Le lendemain, on embarque ; marre du vélo, envie d’une petite croisière. On rejoint ainsi l’île d’Amantani. Le décor est incroyable, évoque plus la Sicile qu’un lac d’altitude. Le paysage est ocre, les montées raides, et les vélos resteront en-bas. Nous passerons ainsi deux jours sur une petite île de rêve, à se détendre, à se promener, à profiter. Ensuite, nous reprenons le vélo pour rejoindre Puno, la ville côtière sans grand intérêt sinon qu’elle est le port d’accès “normal” pour rejoindre les îles. Mais un conseil à tous les cyclistes, passez par Cupichaca ; de un c’est plus beau, et de deux, c’est moins cher…
Ensuite, ce sera Puno, et longer le lac pour rejoindre la frontière bolivienne. C’est plat, c’est blindé de cyclotouristes, malheureusement, le traffic est toujours un peu intense et désagréable. Bah, petit à petit, la route s’améliore, le bitume s’aplanit, le paysage reste beau, et si ça monte un peu, cela n’a rien de bien terrible, et au final, ça finit toujours par redescendre… jusqu’à la frontière bolivienne.



















Salut Michel,
Ah le Pérou …. je suis bien contente que tu prennes ton pied dans ce pays!
Moi j’ai eu tellement de plaisir…. d’images, de personnes, de paysages,
de sensations, bref c’était génial!!!
Je te souhaite une belle suite en Bolivie etc….
Je pars à la Havanne le 7 juillet pour 6 semaines, alors j’espère à bientôt.
Je VOUS embrasse.
Pakita
Salut Michel ! Crois moi ou pas je te suis toujours de loin et j’ai toujours autant de plaisir a suivre ton periple! j’avais déjà une grande envie de faire ce trip là mais grace a ton récit chu encore plus motivé. Bon le truc c’est que moi je rentre de 4 mois de trip alors je vais un peu me calmer coté déplacement.
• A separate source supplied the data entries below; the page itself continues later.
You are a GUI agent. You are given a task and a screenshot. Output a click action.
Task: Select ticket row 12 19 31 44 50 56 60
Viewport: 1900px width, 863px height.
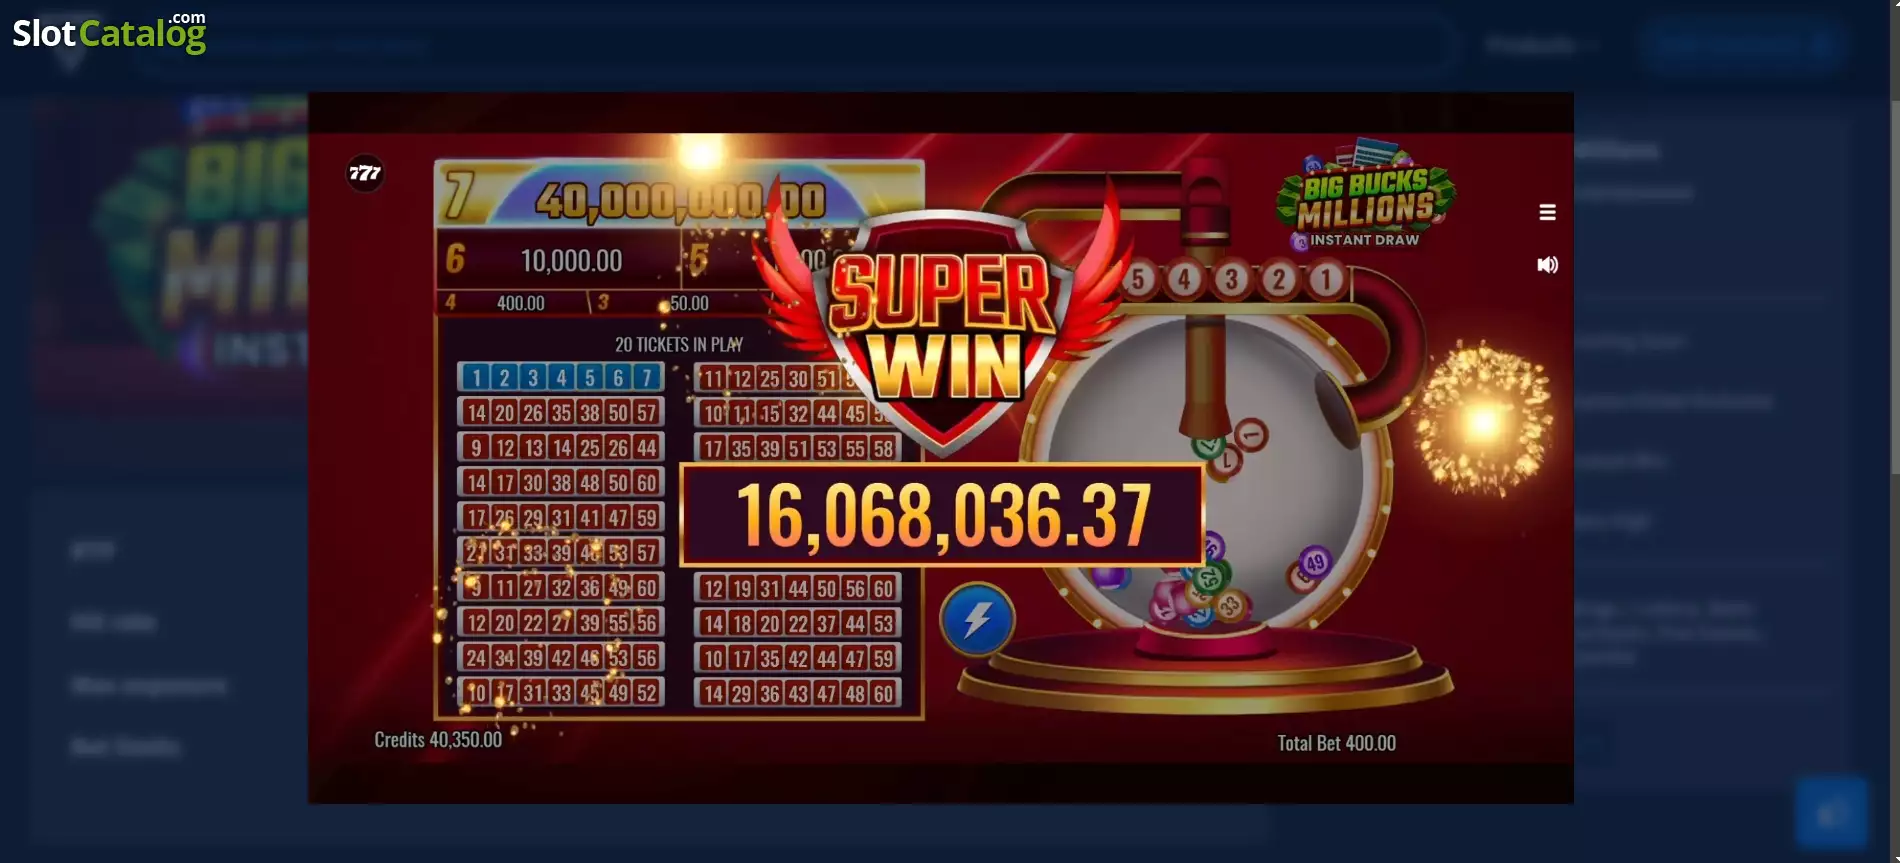pyautogui.click(x=797, y=588)
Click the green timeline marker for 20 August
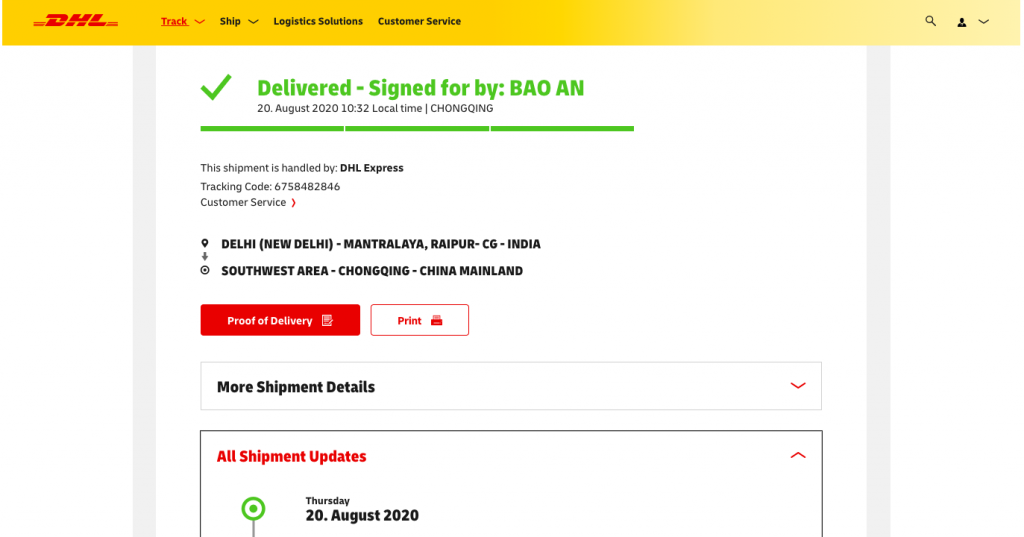The height and width of the screenshot is (537, 1024). point(253,508)
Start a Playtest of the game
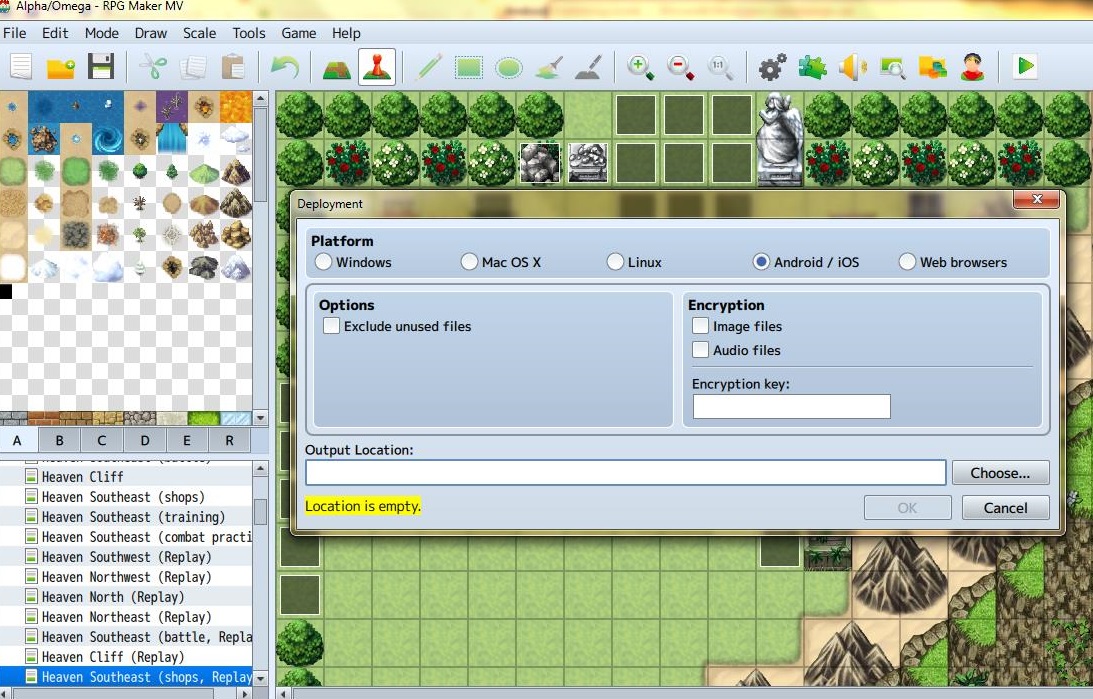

Je te souhaite une bien belle route, continue de bien profiter !
Merci pour les belles histoires.
Mathieu
Mais oui, c’est encore moi.
Magnifique, la photo du bain de boue, on dirait des glaces fraise café gris (pas noir ni au lait).
Les images se surpassent à chaque fois - le contraste de l’eau et des sommets enneigés est époustoufflant - et les récits n’ont rien à leur envier. Je me replonge même parfois dans un atlas pour retrouver (= essayer de…) les lieux-dits et hauts lieux cités.
Depuis le Mexique, on n’entend plus parler de serpents ni d’autres êtres peu communs ici (en fait, tu nous as juste mentionné les lamas et cousins). N’avez-vous plus fait de rencontres sympathiques?
Courage pour la suite, je suis sûre que vous continuerez à avoir à chaque coin de rue (si tenté que cela existe) des surprises plus belles les unes que les autres. Profitez, emmagasinez tout ce bagage et revenez nous parler de tout ce qui vous a impressionnés.